[start]

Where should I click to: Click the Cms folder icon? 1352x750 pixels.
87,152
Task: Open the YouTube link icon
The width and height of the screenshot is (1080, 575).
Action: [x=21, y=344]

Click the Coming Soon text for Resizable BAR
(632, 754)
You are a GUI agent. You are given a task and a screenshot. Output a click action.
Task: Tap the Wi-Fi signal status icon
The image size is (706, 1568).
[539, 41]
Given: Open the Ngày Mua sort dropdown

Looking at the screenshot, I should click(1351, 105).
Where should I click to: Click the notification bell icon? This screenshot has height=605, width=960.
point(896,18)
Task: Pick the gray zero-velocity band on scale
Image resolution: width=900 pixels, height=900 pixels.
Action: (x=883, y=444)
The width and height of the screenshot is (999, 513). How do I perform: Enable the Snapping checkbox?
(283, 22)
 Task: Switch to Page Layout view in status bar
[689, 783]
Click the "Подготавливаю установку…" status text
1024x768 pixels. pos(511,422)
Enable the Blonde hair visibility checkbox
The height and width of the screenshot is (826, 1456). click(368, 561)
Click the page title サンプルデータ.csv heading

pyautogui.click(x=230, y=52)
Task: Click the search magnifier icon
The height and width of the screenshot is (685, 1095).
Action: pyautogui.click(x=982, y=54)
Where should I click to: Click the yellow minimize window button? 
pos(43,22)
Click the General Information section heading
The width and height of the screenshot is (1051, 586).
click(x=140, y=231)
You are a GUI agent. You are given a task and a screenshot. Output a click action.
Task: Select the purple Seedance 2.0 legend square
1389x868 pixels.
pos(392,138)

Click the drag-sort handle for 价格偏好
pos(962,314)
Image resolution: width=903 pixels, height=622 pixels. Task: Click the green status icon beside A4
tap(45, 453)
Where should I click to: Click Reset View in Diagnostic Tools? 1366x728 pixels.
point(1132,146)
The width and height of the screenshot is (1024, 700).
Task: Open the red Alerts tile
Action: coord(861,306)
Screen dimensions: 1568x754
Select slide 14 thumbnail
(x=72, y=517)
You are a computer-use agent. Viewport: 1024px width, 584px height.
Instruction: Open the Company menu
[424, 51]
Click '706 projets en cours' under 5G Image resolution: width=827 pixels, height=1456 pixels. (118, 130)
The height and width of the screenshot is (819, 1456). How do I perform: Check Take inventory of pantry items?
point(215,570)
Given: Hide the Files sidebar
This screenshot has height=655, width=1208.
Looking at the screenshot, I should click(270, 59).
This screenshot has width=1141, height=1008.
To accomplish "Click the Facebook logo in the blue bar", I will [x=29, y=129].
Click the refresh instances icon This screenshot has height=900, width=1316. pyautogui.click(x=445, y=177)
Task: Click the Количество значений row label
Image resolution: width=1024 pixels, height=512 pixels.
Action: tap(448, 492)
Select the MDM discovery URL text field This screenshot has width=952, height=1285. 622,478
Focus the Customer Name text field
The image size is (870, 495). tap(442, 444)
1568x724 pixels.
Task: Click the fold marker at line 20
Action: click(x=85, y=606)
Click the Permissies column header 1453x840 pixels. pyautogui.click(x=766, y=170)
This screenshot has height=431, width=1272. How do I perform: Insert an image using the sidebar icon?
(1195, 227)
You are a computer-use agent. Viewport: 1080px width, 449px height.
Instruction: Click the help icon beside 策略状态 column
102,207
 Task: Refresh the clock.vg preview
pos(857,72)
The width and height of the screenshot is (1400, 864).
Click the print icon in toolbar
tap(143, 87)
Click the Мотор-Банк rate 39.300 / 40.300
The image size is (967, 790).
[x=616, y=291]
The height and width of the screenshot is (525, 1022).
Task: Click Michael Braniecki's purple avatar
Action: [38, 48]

[end]

Transcribe the rows above word for word, from the line containing "The width and height of the screenshot is (999, 513)." through the line containing "Action: pyautogui.click(x=982, y=54)", including both of those lines.

§ Correct output:
The width and height of the screenshot is (999, 513). How do I perform: Enable the Snapping checkbox?
(283, 22)
 Task: Switch to Page Layout view in status bar
[689, 783]
Click the "Подготавливаю установку…" status text
1024x768 pixels. pos(511,422)
Enable the Blonde hair visibility checkbox
The height and width of the screenshot is (826, 1456). click(368, 561)
Click the page title サンプルデータ.csv heading

pyautogui.click(x=230, y=52)
Task: Click the search magnifier icon
The height and width of the screenshot is (685, 1095).
Action: pyautogui.click(x=982, y=54)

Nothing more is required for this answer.